Now you might look back at these choices and say, “Well, so what? Nothing bad happened. Our heroes survived, and casualties were ultimately kept to a minimum.” The problem is that in all of these cases, Judy was not justified in thinking that things would turn out for the best. She overestimated her own abilities and underestimated the danger of the situation. The results – actions that endanger the lives of others – are not characteristic of someone who is morally good. A morally virtuous person would be a little more mindful of how their actions could affect others, and moreover, this seems like an especially important skill for a police officer.
Finally, I would be remiss not to mention the ways that Judy bypasses police protocol or uses otherwise nefarious means to accomplish her goals. (There was already a discussion about this matter on Reddit long ago.) Judy blackmails Nick using information about his tax returns to gain his cooperation, she investigates the Tundra Town limo service without warrant (and a dubious appeal to probable cause), she threatens the life of Weaselton to get him to provide her information, and the list goes on. In some sense, her tactics are successful, but are these really the methods that a morally good person uses to get results? Shouldn’t some other strategies have been attempted before resorting to such drastic measures, at least in some of these cases? I’m not going to belabor this point, but give it a little thought on your own.
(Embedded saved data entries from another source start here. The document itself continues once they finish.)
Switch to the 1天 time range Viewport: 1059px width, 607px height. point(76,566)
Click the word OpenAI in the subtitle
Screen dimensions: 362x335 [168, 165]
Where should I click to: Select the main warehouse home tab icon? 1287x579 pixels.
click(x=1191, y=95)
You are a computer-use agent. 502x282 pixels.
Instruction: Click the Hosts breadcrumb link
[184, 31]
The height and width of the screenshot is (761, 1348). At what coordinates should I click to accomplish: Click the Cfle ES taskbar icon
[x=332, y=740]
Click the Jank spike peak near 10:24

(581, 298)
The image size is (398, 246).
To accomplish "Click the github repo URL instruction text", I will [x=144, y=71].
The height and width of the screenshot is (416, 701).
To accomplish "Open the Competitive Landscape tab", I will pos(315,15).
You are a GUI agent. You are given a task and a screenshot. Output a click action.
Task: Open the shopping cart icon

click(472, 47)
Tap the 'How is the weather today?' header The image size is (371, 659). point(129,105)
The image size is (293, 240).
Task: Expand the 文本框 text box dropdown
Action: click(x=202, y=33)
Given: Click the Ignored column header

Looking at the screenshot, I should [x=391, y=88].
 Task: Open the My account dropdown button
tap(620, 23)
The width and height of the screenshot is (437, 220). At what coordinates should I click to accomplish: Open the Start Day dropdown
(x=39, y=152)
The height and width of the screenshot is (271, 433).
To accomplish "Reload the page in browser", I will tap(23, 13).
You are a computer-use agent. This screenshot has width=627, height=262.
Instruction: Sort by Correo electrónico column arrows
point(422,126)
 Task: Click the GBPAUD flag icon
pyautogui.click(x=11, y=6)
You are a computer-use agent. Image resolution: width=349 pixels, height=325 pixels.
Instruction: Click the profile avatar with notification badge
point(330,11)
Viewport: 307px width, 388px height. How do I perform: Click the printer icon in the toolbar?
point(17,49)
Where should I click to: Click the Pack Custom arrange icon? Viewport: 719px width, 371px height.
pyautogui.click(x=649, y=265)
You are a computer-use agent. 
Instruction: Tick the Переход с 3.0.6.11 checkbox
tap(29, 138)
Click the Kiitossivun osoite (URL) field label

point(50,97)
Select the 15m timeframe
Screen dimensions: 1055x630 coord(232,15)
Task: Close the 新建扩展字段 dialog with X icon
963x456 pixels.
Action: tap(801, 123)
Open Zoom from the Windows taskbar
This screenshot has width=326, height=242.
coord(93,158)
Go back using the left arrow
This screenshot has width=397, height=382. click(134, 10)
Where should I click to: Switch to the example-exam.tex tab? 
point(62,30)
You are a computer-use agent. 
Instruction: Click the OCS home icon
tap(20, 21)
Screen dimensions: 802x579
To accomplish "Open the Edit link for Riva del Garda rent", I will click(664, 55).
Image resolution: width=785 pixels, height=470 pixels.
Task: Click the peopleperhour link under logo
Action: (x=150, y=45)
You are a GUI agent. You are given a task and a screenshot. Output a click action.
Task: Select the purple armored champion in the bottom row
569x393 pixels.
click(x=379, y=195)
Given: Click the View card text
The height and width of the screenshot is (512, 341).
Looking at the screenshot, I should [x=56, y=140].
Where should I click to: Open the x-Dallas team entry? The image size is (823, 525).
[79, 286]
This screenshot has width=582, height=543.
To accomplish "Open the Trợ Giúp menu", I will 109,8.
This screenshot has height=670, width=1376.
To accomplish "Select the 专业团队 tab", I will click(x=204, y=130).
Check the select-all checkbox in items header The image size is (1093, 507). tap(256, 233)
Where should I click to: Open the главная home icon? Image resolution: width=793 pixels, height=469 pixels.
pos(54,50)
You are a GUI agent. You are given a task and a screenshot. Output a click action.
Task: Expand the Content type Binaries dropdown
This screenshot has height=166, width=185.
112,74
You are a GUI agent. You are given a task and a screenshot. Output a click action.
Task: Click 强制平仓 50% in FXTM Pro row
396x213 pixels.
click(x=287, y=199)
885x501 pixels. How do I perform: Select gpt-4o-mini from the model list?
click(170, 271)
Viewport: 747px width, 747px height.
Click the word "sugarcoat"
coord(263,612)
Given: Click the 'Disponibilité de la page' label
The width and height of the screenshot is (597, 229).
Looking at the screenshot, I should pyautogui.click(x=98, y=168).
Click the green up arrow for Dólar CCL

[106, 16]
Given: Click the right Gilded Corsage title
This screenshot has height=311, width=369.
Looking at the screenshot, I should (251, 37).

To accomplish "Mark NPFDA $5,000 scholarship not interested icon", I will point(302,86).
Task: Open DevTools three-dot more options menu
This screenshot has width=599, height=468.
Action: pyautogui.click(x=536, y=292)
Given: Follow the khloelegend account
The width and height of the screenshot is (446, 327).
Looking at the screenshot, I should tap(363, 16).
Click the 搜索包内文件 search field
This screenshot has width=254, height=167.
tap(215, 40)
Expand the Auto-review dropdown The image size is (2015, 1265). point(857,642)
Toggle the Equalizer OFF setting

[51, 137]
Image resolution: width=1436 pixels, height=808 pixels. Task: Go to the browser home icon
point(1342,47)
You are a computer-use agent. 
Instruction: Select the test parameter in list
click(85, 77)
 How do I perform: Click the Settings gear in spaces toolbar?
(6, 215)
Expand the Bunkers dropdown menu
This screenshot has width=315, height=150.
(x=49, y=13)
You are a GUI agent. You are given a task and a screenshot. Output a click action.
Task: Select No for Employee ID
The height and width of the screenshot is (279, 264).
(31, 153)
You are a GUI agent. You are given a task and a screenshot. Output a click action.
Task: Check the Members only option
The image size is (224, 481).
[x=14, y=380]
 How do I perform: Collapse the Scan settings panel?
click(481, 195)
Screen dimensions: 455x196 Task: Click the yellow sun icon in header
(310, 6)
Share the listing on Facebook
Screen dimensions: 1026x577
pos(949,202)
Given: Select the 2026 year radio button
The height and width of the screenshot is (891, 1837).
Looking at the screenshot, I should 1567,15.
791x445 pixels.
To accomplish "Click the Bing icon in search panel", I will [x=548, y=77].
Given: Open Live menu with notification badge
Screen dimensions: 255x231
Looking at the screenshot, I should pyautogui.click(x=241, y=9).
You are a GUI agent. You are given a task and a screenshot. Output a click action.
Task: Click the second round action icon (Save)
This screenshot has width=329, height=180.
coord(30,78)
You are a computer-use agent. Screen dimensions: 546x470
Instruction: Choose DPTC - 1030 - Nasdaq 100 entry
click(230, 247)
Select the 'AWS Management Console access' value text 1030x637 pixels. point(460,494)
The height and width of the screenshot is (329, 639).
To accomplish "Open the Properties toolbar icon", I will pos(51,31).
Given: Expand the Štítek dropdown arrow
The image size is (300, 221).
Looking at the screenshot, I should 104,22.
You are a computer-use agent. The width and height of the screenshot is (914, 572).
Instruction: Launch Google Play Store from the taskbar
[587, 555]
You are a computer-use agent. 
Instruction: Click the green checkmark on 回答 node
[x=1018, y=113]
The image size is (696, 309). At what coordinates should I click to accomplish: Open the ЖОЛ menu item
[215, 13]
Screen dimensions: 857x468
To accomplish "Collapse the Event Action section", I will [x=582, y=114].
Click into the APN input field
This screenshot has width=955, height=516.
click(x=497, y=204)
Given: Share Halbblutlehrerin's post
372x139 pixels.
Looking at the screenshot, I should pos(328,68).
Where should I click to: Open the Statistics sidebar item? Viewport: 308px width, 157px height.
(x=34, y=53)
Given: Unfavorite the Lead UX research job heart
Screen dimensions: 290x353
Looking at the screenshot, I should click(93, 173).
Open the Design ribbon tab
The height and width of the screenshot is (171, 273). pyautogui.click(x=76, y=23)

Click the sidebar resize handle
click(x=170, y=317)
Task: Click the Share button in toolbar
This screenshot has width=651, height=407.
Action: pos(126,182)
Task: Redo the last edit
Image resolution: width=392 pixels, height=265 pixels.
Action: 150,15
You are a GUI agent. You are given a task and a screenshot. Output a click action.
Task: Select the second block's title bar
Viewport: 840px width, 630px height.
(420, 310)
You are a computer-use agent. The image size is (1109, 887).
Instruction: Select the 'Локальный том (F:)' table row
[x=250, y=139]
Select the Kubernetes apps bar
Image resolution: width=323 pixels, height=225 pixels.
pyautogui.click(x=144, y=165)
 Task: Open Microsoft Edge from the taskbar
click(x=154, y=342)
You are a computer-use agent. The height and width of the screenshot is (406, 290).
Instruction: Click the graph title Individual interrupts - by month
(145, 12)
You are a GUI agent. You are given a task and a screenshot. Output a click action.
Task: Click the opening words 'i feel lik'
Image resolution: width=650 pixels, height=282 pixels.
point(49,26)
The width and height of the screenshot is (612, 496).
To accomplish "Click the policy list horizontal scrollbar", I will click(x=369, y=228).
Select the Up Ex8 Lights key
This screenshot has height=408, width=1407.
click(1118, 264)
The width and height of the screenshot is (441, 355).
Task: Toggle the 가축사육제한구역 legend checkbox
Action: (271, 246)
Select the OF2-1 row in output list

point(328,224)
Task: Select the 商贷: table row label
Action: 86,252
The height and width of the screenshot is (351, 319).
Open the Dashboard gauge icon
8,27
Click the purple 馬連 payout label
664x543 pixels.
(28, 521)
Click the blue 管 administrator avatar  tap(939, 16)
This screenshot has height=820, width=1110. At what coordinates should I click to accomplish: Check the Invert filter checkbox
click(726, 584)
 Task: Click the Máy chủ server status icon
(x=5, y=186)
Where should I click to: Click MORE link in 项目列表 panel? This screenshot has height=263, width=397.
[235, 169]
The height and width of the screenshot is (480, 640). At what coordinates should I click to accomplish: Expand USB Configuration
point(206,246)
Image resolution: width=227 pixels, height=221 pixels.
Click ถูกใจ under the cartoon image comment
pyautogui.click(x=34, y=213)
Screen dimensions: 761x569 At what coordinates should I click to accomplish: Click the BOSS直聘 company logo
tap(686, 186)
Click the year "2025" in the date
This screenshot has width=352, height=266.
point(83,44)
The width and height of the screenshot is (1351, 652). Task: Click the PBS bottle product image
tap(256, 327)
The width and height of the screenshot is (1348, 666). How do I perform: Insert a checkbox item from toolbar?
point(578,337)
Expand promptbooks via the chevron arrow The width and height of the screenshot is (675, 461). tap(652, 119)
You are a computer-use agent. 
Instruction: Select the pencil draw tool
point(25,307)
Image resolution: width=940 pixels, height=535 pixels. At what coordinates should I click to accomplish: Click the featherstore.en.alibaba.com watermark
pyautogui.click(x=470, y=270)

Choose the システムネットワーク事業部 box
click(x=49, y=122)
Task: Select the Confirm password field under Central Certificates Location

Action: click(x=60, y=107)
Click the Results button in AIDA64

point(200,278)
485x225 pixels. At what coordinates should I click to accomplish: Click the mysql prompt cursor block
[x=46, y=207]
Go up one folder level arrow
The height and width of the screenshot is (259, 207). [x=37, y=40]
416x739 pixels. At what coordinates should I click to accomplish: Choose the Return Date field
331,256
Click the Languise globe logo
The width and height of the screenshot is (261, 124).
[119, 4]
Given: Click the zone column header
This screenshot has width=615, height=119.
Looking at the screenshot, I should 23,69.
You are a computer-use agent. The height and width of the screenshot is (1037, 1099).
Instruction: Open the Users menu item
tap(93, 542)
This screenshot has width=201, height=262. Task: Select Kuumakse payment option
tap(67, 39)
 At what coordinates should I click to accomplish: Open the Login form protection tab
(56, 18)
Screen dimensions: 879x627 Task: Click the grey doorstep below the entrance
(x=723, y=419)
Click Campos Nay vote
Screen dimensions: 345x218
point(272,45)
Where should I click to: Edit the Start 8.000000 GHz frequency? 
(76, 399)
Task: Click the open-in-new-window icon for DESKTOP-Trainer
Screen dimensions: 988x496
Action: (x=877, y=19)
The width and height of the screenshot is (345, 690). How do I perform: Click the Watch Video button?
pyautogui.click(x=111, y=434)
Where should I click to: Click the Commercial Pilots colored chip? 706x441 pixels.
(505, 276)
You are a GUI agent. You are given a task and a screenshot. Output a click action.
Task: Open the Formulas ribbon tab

At the end of Zootopia, we can reasonably conclude that Judy has made good progress in identifying and correcting her latent biases against predators, but that does not in itself make her morally good because she has plenty of moral flaws in other areas. We don’t have any evidence that she’s improved her decision-making or that she is less prone to foolhardiness. We also don’t have any evidence that she’s abandoned or condemned the morally questionable techniques she used to help her solve the Night Howler case, and we have no idea what’s become of her association with Mr. Big. (If she just lets his mafia continue with business as usual, then that’s gotta be a further strike against her moral character.)
Judy’s vices are offset to some degree by her more admirable qualities, such as her tenacity and compassion, but these flaws nonetheless reveal some areas in which her character and conduct could be improved. Thus, much like her vulpine companion, Judy is far from being evil but still morally flawed in some important ways. If we want to label Judy as morally good, then we’ll have to wait for a sequel and hope that the creators illustrate some further moral improvement on her part.